Start of Exercise materials
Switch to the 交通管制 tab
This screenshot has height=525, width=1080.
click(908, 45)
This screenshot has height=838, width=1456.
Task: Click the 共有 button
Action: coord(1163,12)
End of Exercise materials
Start of Exercise materials
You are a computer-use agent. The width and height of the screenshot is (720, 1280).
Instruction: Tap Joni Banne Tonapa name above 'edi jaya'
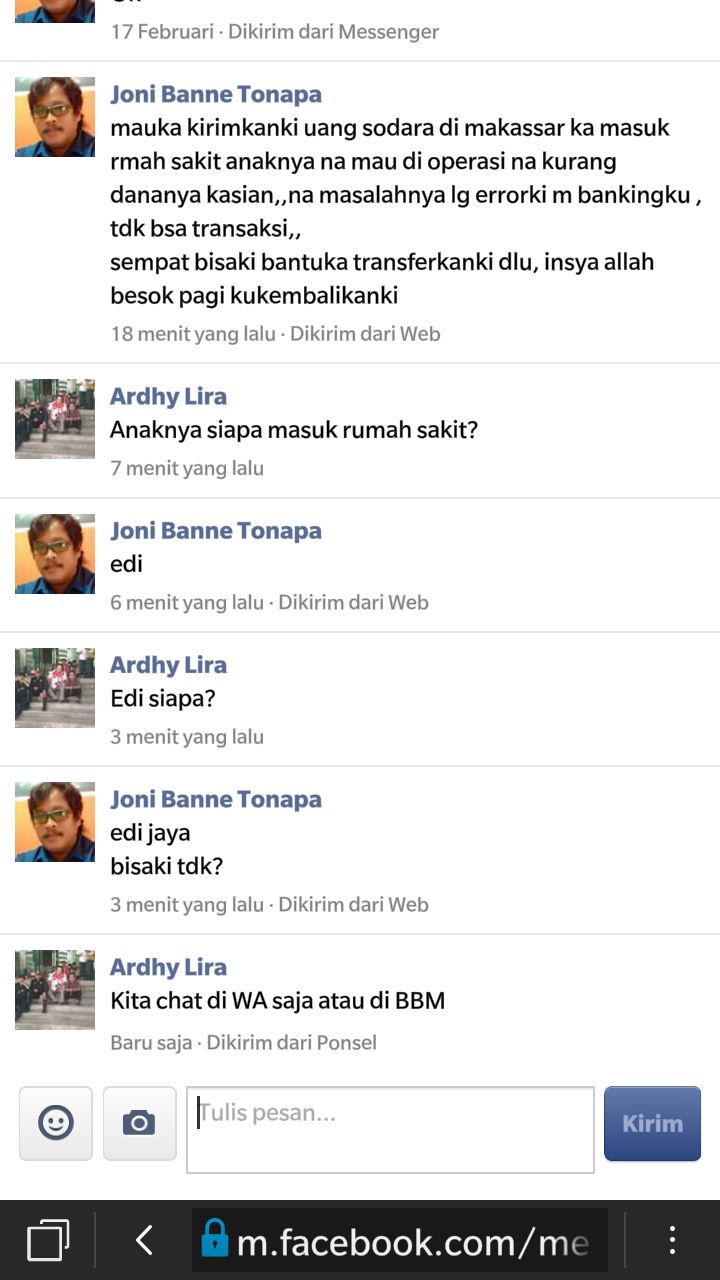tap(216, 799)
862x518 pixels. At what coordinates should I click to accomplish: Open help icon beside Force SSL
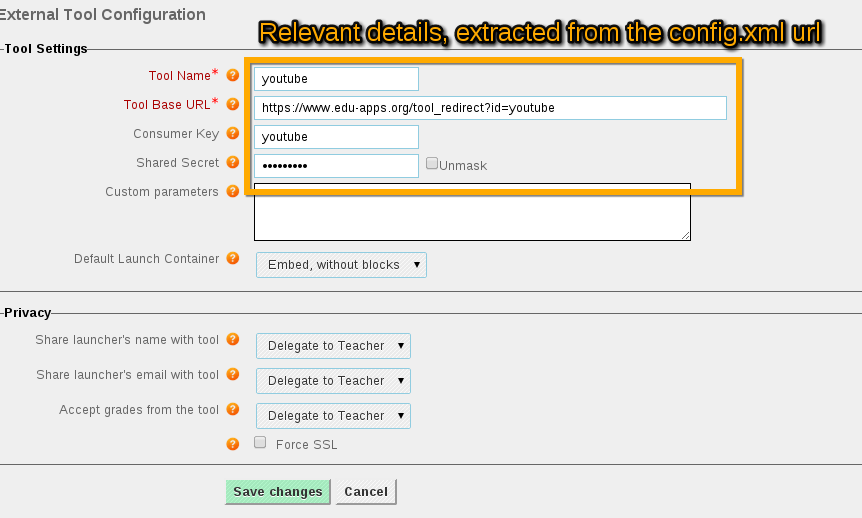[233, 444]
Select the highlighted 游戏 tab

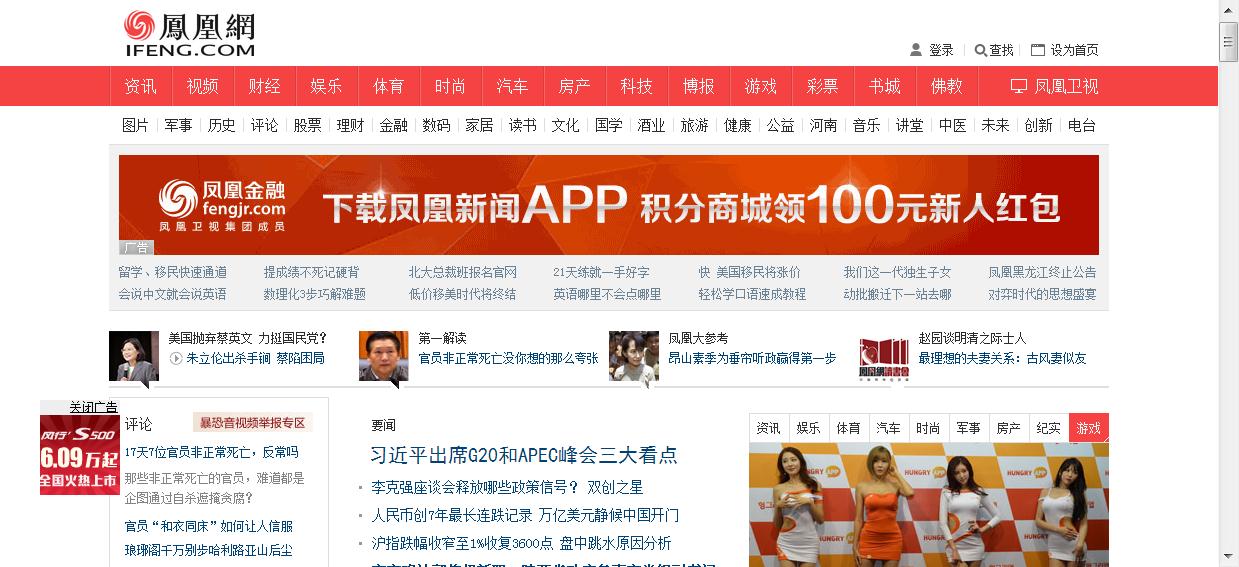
End of Exercise materials
Start of Exercise materials
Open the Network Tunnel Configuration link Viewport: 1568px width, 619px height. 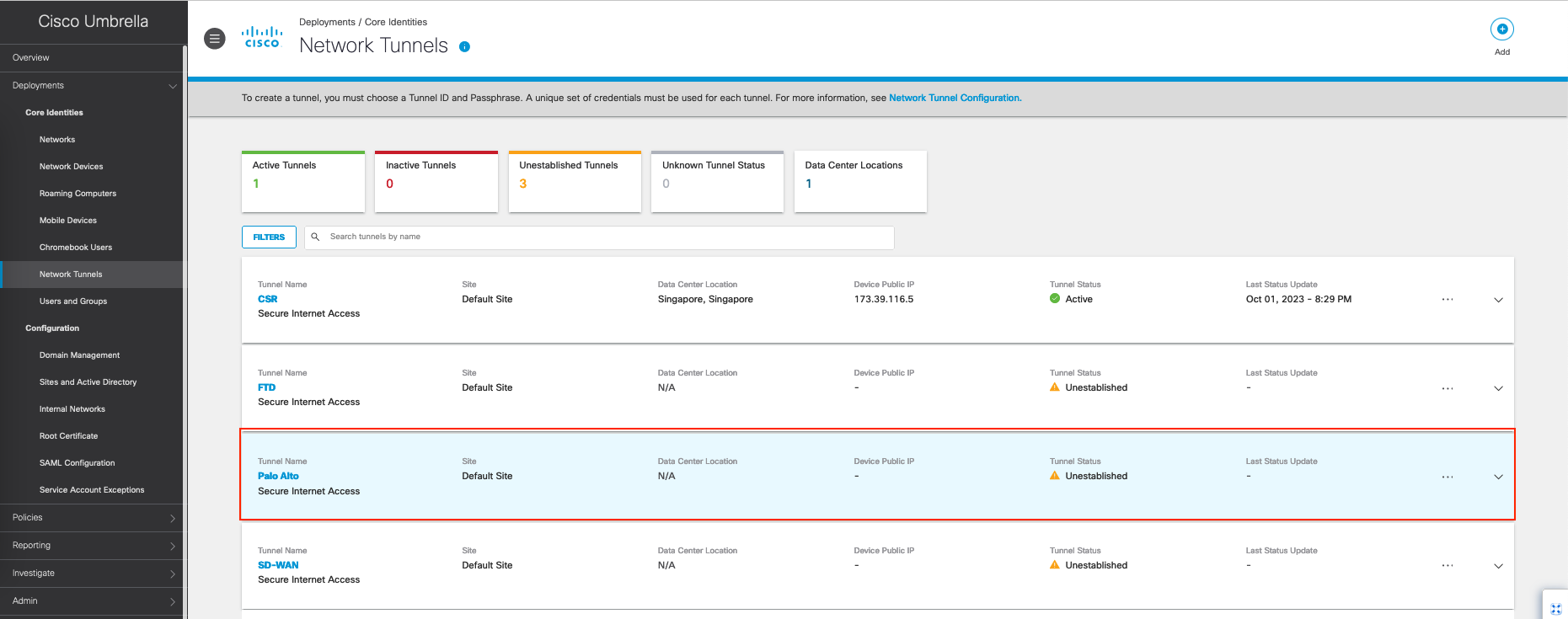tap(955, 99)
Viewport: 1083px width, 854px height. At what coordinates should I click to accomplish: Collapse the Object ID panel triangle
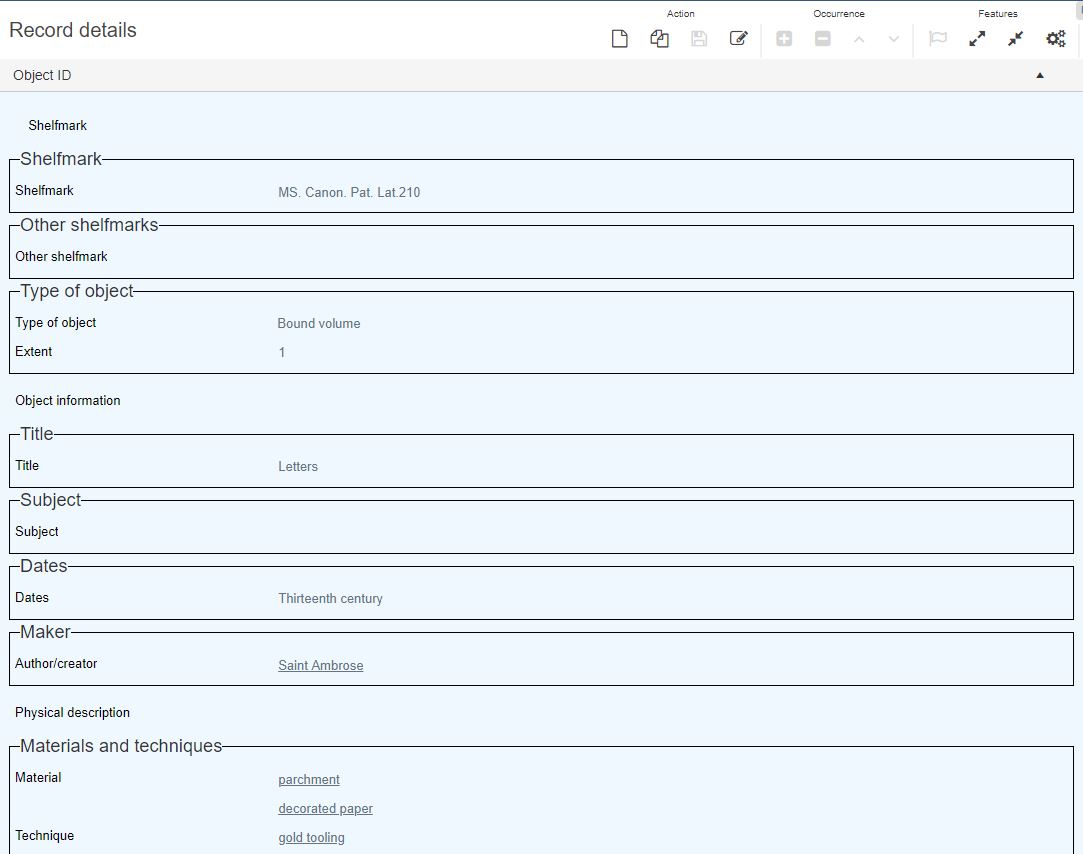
End of Exercise materials
[What you will do] Pictures aside, return exactly the lines from the data above, starting at the line that has "You are a computer-use" and ending at the line that has "Select the highlighted 游戏 tab", both included.

[Finished exercise]
You are a computer-use agent. The width and height of the screenshot is (720, 1280).
Instruction: Tap Joni Banne Tonapa name above 'edi jaya'
tap(216, 799)
862x518 pixels. At what coordinates should I click to accomplish: Open help icon beside Force SSL
[233, 444]
Select the highlighted 游戏 tab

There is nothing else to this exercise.